== Exercise input
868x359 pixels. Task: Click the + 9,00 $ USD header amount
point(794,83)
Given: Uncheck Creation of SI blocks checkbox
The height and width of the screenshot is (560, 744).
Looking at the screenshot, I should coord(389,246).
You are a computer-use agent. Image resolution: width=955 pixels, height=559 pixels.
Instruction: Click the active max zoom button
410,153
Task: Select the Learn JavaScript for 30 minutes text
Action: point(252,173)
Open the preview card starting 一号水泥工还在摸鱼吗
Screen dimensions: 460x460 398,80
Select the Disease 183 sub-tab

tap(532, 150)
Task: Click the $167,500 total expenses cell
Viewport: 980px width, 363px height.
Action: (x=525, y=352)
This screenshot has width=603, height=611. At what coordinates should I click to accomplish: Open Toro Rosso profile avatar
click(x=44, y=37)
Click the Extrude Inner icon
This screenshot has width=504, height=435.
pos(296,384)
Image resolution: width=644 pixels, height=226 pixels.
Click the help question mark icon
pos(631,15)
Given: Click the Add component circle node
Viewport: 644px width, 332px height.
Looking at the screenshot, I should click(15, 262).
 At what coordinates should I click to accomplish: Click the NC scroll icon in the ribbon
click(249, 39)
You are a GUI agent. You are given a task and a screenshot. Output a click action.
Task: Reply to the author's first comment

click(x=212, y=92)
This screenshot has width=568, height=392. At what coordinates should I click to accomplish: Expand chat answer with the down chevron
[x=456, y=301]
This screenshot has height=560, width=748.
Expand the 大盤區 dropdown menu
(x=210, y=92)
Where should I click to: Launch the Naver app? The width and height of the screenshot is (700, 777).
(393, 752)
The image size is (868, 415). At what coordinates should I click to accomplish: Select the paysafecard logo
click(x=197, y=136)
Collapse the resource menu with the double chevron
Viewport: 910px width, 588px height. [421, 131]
====
▶ What is required
Within the data above, how many lines include the word "resolution"? Respond with the number only.

▶ Response for this exercise
2